Berlusconi hopes to wriggle away to fight another day – one more time
- Branko Brkic
- 06 Oct 2009 03:44 (South Africa)
Italian PM Silvio Berlusconi is in the dock yet again as Italy’s Constitutional Court is considering whether or not to remove his immunity from prosecution on corruption charges.
Earlier this year, Berlusconi has been pursued by increasingly lurid sex scandals. Now he must fend off a weekend ruling that his media holding company must pay 750 million euros to a rival media group. (In Saturday’s decision, the court said Berlusconi as “co-responsible” for bribing a judge.) Pugnacious to the end, he insists he’ll be in office until his term runs out. “Nothing can make us betray the mandate entrusted to us by the Italian people,” he said…This man’s saga could put an opera like “Rigoletto” to shame.
But the criminal cases involving the media tycoon could become active as well if the Constitutional Court's judges overturn the law he pushed through parliament in June 2003, just six weeks after he came roaring back into office. Among others, these include paying $600,000 to his tax attorney for false testimony in yet earlier trials. The current law gives immunity to incumbents in Italy's four top political jobs -- prime minister, president and the speakers of the two houses of parliament but some judges say this violates the principle of equality before the law.
Lawyers for Berlusconi stressed in response that he enjoys immunity only while in office, and that his duties as prime minister distinguish him from other citizens. Berlusconi's battles with the law, have, over the years, included charges of corruption, tax fraud, false accounting and illegally financing political parties but, amazingly, he has never been definitively convicted of any of this.
But wait, there’s more: Berlusconi's scandals include a relationship with an 18-year-old aspiring model -- leading his wife to sue for divorce –as well as claims he spent a night with a call-girl.
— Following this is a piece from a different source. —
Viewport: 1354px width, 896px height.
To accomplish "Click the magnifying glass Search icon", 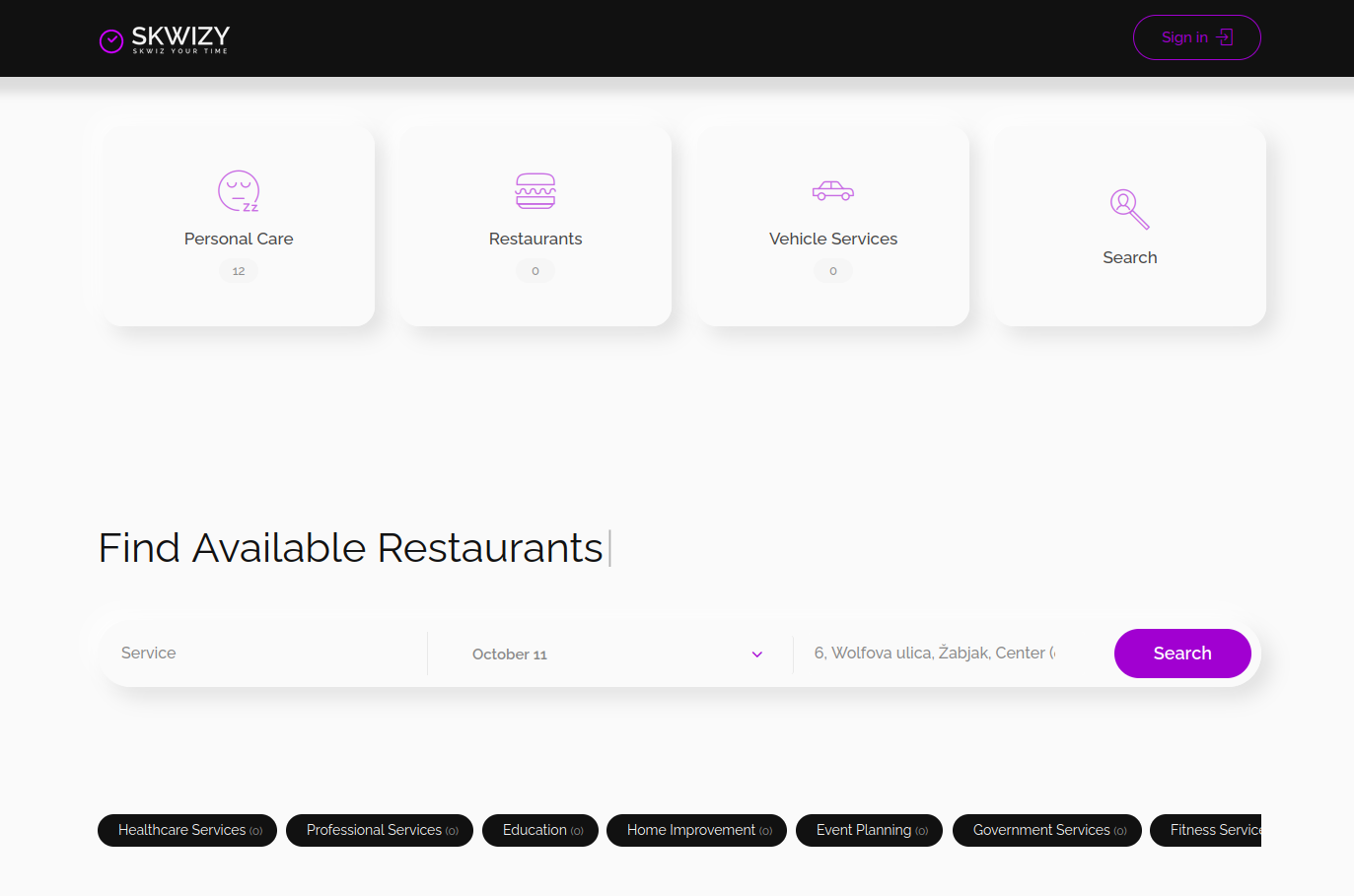I will [1129, 209].
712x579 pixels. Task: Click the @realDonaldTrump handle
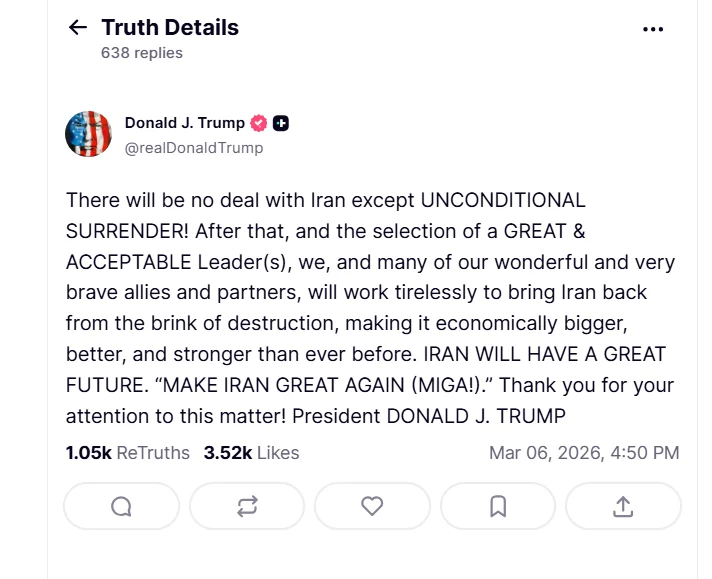[194, 148]
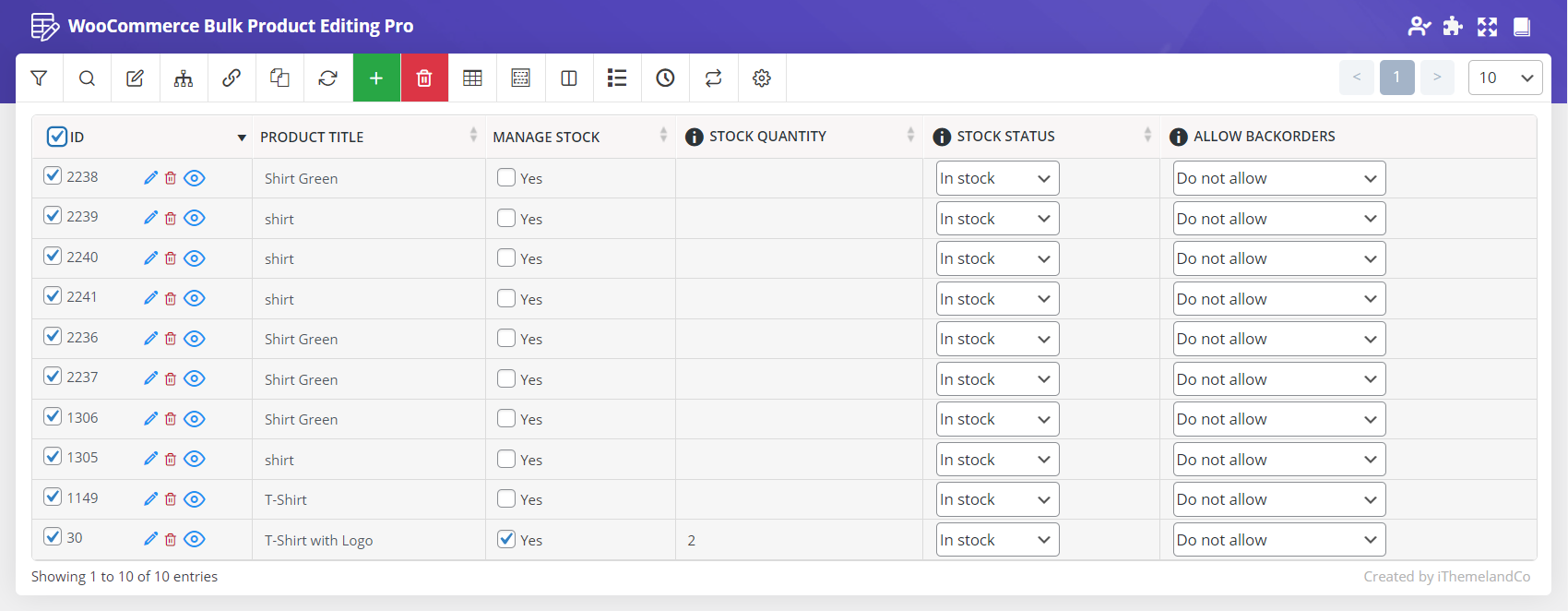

But, these might well become the least of his problems. “The risk is that the shadow of a conviction weighs far heavier than his sexual escapades, which have mostly made his voters laugh,” said political scientist Marco Tarchi.
In a cartoon in Tuesday's La Republica daily - a thorn in the premier's side for years - one character says: “Berlusconi has the same problem with verdicts as he does with women.” Another agrees: “If they aren't bought they aren't nice to him.” TDM wonders, has he finally run into a problem he can't buy his way out from under?